I’ve been jolted out of my non-posting torpor by CurePSP’s annual International Research Symposium, held on November 6 in La Jolla. The lecture hall was smack dab on the beach and despite the quality of the presentations, it was easy for the eye to wander from the lectern to the doorway framing a view of swaying palms and the blue Pacific. Thanks to Jeff Friedman for arranging the venue. Anyway, I’ll be describing some of the goings-on in this post and the next few.
Two of the presentations, both from pharma scientists, described drugs in development for PSP that reduce tau aggregation by inhibiting OGA (O-GlcNAcase; pronounced “oh-GLY-na-kaze”). That enzyme removes the sugar N-acetyl-beta-D-glucosamine from either serine or threonine residues of proteins. The opposing reaction, catalyzed by O-GlcNAc transferase, like other post-translational modifications, is a common way for cells to regulate proteins. In the case of tau, having that sugar in place reduces aggregation.

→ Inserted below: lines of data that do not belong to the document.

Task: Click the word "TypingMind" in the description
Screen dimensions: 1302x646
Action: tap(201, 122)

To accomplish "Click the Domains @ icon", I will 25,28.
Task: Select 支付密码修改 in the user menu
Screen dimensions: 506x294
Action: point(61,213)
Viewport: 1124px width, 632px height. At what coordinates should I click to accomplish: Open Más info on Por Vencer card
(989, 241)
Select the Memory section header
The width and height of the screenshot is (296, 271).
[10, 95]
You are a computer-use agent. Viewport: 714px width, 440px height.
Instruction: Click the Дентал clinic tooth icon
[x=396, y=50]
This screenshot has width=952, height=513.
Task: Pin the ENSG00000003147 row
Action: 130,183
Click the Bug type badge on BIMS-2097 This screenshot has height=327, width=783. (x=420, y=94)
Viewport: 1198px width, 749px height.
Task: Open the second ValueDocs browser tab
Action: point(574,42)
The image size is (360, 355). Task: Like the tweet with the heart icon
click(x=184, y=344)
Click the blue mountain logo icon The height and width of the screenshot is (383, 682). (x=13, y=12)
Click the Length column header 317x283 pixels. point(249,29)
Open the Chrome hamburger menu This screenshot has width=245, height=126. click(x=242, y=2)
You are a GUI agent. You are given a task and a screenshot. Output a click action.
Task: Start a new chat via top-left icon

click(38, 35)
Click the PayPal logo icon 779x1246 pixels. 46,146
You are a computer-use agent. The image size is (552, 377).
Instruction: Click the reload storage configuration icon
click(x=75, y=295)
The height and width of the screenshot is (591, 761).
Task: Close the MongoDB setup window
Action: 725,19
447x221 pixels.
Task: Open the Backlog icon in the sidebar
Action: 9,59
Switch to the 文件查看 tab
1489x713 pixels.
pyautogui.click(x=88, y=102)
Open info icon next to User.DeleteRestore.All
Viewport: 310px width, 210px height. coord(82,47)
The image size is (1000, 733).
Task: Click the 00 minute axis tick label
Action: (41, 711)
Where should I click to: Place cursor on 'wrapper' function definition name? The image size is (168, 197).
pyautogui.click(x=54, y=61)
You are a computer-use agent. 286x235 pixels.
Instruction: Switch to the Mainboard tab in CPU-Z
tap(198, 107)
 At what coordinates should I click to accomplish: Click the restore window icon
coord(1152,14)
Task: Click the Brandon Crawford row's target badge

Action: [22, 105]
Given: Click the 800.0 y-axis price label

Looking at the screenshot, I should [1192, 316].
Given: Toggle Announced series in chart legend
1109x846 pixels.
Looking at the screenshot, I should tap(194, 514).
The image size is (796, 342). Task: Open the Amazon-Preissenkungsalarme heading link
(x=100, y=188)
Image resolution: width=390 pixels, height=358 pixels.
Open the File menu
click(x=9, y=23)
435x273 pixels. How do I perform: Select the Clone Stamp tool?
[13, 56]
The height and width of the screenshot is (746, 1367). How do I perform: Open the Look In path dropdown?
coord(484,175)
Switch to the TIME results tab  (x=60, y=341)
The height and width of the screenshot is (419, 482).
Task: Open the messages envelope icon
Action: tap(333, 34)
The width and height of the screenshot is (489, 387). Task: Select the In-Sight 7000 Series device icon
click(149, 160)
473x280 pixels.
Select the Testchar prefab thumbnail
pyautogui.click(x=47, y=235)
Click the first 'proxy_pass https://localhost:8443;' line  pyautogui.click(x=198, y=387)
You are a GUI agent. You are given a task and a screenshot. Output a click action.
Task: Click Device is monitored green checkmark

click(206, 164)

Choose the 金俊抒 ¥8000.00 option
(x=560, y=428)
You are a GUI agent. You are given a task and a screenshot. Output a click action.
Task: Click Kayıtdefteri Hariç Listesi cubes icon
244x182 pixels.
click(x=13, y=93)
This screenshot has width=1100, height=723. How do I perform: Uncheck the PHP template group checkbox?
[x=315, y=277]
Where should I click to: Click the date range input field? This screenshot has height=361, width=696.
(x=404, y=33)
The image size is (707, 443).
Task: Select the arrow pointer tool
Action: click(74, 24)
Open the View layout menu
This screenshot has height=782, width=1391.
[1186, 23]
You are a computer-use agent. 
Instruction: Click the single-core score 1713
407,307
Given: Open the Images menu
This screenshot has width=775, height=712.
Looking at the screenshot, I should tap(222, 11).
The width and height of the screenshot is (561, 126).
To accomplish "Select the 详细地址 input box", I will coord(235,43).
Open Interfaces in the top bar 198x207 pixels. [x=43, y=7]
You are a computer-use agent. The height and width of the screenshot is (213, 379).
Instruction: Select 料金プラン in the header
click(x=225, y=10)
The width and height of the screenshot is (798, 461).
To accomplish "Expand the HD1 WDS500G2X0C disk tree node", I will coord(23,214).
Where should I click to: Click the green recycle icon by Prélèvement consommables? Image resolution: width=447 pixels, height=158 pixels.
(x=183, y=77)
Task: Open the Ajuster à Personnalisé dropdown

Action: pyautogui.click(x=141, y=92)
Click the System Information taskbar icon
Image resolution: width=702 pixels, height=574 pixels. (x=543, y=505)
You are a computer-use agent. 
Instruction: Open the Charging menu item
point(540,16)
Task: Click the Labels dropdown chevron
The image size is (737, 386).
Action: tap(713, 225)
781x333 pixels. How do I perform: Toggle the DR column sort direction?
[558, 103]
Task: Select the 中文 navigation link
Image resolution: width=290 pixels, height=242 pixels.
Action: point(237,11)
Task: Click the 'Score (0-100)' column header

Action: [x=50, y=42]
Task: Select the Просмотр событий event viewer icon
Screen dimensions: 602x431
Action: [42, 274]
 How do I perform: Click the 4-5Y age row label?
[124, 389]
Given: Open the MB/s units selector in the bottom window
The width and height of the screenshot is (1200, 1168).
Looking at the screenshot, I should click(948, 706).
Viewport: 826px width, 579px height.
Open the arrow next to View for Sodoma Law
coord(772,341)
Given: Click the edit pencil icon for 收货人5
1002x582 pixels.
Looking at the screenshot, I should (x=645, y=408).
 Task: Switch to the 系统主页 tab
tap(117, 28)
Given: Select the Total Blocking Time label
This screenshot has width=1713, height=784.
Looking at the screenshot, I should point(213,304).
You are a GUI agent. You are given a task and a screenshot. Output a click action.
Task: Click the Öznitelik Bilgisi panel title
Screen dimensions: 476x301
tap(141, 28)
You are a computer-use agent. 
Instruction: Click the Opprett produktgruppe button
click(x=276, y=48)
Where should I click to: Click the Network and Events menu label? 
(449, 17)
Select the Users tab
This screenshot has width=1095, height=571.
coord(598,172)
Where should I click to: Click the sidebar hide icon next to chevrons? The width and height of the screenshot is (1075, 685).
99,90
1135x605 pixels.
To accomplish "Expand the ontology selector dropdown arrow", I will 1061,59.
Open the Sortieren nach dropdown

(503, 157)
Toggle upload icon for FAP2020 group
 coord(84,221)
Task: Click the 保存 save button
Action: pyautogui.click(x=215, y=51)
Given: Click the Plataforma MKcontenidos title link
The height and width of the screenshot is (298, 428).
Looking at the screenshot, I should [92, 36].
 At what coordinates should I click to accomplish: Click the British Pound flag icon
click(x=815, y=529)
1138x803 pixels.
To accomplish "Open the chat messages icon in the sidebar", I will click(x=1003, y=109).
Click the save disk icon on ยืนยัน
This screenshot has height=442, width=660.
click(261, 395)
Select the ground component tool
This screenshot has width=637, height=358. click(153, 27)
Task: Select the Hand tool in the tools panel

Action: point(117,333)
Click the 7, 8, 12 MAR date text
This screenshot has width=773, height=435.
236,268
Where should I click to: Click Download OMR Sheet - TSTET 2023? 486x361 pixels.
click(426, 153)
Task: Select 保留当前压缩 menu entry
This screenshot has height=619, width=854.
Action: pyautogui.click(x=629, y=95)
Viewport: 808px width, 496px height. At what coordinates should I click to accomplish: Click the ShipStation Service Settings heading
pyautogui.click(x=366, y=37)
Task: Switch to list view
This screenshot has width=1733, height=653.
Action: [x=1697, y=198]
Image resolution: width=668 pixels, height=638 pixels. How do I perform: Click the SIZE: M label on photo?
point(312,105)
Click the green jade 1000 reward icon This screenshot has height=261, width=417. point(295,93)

All of the OGA inhibitors being developed are small molecules suitable for oral administration. The smaller company with an OGA inhibitor program is Asceneuron, based in Lausanne, Switzerland. They expect to start a Phase I human trial in 2016 although they are still in an early stage of mouse model trials and they haven’t settled on one lead compound for further development. The larger company, Merck, is at a more advanced stage. Their drug, MK-8719, has shown that it can slow brain degeneration in mice transgenic for one of the FTD MAPT mutations. The drug also inhibits tau aggregation in a human iPSC line and in an early Phase I human trial in healthy volunteers was found to be well-tolerated and to increase O-GlcNAcylation in blood mononuclear cells.
Let’s hope that both companies move their OGA inhibitors to Phase II trials in the next couple of years.